Ranked Choice Voting
Ranked Choice Voting:
Is confusing and difficult to explain or understand.
Is impossible to audit or recount an election.
Removes local county clerks from control of the election.
Delays election results.
Has higher costs –education, upgrading equipment, additional processing and printing costs due to multiple ballots.
Disenfranchises voters if they vote traditionally for their 1st choice candidate that gets eliminated in the first round. Their vote is lost and won’t count if no winner in round 1.
Discards some votes and voters and discourages voting.
Makes it possible for the candidate with the most votes in the first round to still lose the election.
Makes it impossible to have a clear winner, causing run off elections
HOW DOES
RCV
VOTING WORK?
Candidates are ranked whether there are 3 or 35. When votes are counted a candidate wins the vote if greater than 50%. If not a majority, the candidate with the least votes is eliminated.

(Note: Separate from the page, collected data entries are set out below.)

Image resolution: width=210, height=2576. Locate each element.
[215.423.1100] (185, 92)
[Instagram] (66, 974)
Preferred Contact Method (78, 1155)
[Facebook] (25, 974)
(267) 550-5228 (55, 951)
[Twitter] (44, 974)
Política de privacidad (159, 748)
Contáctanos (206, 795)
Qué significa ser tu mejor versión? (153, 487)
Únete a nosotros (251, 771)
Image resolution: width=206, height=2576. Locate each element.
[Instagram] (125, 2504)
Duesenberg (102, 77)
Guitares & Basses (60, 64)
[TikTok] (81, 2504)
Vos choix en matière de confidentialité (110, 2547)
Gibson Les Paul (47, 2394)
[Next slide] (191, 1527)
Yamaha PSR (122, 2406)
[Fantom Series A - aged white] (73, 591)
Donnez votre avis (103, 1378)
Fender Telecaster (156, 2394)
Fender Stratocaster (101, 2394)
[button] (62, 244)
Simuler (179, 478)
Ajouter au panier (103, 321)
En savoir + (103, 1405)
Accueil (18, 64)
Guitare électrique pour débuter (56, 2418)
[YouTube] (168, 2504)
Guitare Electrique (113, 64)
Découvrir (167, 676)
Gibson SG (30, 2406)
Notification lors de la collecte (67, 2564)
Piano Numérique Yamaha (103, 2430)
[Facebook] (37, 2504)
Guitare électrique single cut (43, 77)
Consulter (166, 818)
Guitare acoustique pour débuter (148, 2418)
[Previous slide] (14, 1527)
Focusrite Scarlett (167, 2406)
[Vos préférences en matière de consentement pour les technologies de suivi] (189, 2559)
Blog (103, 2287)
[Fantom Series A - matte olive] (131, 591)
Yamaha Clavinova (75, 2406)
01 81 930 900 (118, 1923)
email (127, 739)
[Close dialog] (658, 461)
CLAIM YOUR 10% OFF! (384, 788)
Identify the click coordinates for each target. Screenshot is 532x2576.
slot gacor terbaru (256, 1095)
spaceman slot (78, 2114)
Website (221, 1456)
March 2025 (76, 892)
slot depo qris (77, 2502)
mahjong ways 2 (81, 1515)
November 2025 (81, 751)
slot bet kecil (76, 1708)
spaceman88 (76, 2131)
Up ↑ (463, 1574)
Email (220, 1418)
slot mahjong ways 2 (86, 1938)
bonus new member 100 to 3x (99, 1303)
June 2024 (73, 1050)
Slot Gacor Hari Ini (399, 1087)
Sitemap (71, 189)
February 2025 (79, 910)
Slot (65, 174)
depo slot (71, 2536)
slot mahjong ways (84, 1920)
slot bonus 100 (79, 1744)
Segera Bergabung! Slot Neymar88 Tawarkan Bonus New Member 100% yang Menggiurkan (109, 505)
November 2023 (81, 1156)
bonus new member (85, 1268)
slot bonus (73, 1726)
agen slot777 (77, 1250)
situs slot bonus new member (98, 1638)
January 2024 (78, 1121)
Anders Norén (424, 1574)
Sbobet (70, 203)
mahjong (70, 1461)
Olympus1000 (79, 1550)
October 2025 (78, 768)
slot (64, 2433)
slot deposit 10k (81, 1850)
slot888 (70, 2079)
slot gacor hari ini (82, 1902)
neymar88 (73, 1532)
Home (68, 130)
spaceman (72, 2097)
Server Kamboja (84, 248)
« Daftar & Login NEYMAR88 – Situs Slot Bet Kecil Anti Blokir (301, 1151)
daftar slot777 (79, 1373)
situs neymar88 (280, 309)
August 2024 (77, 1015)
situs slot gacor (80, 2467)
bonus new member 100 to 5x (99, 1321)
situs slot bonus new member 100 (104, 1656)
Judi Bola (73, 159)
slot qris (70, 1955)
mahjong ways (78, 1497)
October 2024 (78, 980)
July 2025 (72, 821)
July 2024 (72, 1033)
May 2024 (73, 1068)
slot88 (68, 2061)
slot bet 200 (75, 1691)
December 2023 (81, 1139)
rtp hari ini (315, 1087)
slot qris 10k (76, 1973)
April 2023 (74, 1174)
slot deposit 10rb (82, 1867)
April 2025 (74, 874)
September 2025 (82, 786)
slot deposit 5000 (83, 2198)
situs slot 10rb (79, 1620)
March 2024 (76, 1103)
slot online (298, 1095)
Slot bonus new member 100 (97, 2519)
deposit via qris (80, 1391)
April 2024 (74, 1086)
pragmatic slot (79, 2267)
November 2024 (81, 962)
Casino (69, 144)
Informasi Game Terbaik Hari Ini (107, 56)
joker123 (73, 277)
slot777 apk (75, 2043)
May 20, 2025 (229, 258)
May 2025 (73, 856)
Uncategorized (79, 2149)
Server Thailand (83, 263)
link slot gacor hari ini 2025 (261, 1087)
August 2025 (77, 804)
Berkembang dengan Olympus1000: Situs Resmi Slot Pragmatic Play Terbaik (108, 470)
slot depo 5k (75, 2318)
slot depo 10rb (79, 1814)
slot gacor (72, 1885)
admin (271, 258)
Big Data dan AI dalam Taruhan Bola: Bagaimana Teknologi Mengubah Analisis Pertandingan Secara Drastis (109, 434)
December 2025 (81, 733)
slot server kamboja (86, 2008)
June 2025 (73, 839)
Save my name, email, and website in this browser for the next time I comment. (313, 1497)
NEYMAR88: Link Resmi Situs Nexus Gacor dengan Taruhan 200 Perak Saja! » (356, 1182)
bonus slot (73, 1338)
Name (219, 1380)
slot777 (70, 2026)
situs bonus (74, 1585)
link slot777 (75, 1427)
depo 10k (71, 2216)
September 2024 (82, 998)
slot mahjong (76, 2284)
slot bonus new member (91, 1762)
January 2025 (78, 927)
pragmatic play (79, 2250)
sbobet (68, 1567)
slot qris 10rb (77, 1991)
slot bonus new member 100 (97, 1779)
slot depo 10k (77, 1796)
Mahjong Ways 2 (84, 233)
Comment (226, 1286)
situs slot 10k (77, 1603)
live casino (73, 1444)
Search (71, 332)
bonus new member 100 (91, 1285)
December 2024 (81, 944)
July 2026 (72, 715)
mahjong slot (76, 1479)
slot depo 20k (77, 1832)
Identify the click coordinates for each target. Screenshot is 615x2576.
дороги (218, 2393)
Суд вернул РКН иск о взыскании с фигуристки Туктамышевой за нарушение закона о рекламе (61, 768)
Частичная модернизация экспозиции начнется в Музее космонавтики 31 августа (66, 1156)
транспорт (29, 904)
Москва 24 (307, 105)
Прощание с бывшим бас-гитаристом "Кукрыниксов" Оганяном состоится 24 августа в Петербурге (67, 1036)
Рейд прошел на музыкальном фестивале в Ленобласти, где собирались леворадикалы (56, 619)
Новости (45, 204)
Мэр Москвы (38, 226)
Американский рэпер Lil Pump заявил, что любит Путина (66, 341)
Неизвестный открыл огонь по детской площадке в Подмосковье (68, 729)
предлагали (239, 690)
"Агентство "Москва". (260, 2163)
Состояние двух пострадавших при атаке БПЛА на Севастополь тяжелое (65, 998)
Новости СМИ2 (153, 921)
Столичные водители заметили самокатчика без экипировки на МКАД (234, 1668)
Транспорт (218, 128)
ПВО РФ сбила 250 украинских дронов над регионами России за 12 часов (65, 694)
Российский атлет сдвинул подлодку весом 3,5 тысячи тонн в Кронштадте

Second place choices are redistributed to all the candidates.
Voters rank candidates in order of preference. Fill in one circle per candidate and one circle per choice.
This process continues until one wins with a majority in a round.
THE ALASKA EXPERIENCE
Since RCV, many firsts in Alaska’s history:
Costs grew 328% (2010-2020) with RCV. ($11,093,006)
20x what was budgeted for voter education (most expensive ever).
The lowest voter turnout using RCV and jungle primary for the first time.
A Democrat won U.S. Senate (with the lowest percentage of the vote).
Nearly 60% voted for a Republican in the U.S. House race multiple times and yet a Democrat won.
In 2020, five third-party candidates ran for a U.S. Senate general election. That went to zero 3rd party in 2022.
Number of candidates increased by 700% switching from a closed primary system to a jungle primary system.
Alaska is currently trying to repeal RCV.